第10話 好きな動物

 立派なたてがみがあるライオンがいた。

 ライオンの威嚇の声を聞いて、でかい鳥は逃げていった。


「うぉっ、でっけえな〜まあよかったな無事で。セリ?」


 返事をしない私を不思議に思ったのかヴォルフが私の名前を呼んだ。

 けれど、何度呼ばれようと私は返事できない。

 それもそのはず。

 だって私が一番触れてみたかった。見てみたかった動物が目の前にいるのだから。

 まさかここで会えるだなんて思っていなかった。


「あー我慢できない‼︎」


私はライオンに飛びついて触り出した。

 思っていた以上にもふもふだ。触り心地がとても良い。ずっと夢見ていた感触を体感しているのだ。こんな感動的なことはない。


「ちょっ、おいセリ‼︎」


ヴォルフの制する声が聞こえる。

 けれど、私はもふもふを堪能し続けている。

 そんな時、ぽんっという音がした。


 もふもふしていない?なんだかごつごつしている?


「って、ええ⁈」


なんと、ライオンが短髪でガタイのいい硬派なイケメンになっていた。

 しかもしっぽと耳まである。


「なあ、離してくれないか?」

「ふぇ、は、はい……」


人の姿になったのに抱きついたままになっていた。

 ここ何年か男性には触れていなかったから緊張する。


「あ、あのごめんなさい。
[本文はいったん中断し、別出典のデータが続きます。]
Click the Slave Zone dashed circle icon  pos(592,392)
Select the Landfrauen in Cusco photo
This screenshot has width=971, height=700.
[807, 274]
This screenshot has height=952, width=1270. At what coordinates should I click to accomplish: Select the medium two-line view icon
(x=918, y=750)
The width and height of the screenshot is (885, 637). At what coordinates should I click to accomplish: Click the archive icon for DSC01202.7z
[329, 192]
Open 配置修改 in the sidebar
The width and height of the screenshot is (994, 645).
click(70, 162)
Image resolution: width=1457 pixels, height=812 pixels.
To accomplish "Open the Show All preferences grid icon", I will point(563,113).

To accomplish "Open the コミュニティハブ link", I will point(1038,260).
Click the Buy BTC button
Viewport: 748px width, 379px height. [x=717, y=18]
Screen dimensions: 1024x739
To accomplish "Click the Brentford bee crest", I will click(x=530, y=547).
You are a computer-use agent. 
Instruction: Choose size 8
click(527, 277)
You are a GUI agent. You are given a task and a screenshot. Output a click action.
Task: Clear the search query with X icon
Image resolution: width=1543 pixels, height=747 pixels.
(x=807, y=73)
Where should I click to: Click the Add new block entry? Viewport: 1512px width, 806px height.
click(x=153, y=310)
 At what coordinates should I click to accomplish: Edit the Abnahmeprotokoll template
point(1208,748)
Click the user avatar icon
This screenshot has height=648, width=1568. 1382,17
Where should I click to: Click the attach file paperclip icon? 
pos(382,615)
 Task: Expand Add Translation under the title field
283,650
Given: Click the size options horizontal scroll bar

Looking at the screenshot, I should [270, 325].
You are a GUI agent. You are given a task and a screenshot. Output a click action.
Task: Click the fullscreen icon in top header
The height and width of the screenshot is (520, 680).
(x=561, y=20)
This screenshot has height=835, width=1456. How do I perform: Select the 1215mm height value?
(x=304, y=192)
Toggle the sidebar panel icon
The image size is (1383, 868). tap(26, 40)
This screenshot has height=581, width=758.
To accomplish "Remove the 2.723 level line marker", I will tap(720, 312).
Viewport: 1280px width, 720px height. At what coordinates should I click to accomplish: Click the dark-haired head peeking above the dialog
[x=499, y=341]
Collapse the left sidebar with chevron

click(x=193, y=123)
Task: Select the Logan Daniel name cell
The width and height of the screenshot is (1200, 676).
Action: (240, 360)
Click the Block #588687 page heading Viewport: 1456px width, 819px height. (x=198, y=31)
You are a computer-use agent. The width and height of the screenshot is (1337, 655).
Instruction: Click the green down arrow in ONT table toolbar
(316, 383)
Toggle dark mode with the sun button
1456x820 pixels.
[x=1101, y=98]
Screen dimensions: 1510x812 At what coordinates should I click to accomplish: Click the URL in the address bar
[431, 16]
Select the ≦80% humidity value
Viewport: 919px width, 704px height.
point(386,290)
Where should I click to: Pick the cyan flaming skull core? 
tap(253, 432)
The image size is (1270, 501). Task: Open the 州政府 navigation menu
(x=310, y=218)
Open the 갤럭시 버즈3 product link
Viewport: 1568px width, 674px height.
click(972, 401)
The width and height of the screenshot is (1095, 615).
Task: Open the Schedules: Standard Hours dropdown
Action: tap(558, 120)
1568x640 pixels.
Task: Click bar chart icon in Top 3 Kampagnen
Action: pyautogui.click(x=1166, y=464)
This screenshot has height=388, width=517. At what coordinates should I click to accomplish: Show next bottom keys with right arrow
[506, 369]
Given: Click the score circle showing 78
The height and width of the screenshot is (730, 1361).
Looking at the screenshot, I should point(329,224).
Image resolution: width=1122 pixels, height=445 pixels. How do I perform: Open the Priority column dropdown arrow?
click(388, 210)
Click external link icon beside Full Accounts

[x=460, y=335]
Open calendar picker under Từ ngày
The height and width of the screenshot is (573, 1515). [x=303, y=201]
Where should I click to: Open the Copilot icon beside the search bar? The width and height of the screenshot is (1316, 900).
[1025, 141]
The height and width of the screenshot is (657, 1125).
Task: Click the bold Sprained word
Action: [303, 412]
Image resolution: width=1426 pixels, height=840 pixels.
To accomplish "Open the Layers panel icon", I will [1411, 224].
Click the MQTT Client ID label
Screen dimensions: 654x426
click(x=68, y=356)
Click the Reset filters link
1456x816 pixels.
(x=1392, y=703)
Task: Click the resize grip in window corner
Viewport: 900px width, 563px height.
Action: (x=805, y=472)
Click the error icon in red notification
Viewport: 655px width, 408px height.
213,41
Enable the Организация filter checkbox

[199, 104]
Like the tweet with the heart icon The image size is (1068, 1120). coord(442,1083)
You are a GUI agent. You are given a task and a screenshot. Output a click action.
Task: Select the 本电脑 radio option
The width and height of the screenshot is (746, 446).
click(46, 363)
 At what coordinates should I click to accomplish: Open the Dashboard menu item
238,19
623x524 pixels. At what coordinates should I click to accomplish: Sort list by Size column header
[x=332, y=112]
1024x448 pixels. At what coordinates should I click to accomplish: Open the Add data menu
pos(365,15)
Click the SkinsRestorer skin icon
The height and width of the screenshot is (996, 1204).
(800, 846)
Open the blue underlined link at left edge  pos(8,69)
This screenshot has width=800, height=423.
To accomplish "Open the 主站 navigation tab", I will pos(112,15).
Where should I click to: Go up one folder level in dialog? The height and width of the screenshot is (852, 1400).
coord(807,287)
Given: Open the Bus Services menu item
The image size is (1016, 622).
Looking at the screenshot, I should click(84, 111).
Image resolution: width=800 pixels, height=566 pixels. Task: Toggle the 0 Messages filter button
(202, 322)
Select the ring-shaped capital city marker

ライオンに会えたからって喜びすぎちゃって……」

「初めて会ったのか?」

「う、うん」

「そうか。それなら仕方ないな」


うっ、強面が笑うと破壊力すごいな。

 理解力もあるとか素晴らしい。


「なあ、アンタ獣人なのか?」

「ああ。俺はライオンの獣人だ。自由に姿を変えることができる。さっきは襲われそうなところを見かけたから威嚇しようとおもってな」

「そうなんだな。オレは獣人見たことなかったから驚いたぜ」


ヴォルフも見たことないのか。珍しいのかな。

 それはそうと……


「助けてくれてありがとう。私はセリナです」

「いや、大したことじゃないさ。俺はライオスだ。それより、セリナはなぜ木をきろうとしていたんだ?」


 そうだった。木を伐採しようとしてたら鳥が襲ってきたんだ。

 

「えっとね、木材を使って柵を作ろうと思っているの。ひよこと話をしてたらあった方がいいんじゃないかなって」

「柵というものがどんなものか分からないが、これもなにかの縁だ。俺も手伝わせてもらおう」

「さっきも助けてもらったのに悪いよ……それにこんなところにいたんだから君も用事があったんじゃないの?」

「いいや、暇だから歩いていただけだ。それと、ライオスと呼んでくれ」


うーん、正直一人で作業するのは大変だなと思っていたし、手が使える人がいるといいなとも思っていた。

 んーよしっ


「じゃあ、お願いしようかな」

「ああ、まずはどうすればいいんだ?」

「まずは木を半分にしよう。運びやすくしなきゃだし」

「分かった。じゃあ俺がやるから待っていてくれ」


そう言ってライオスは私から斧を受け取り、作業にかかった。

 みるみるうちに木が半分にされていく。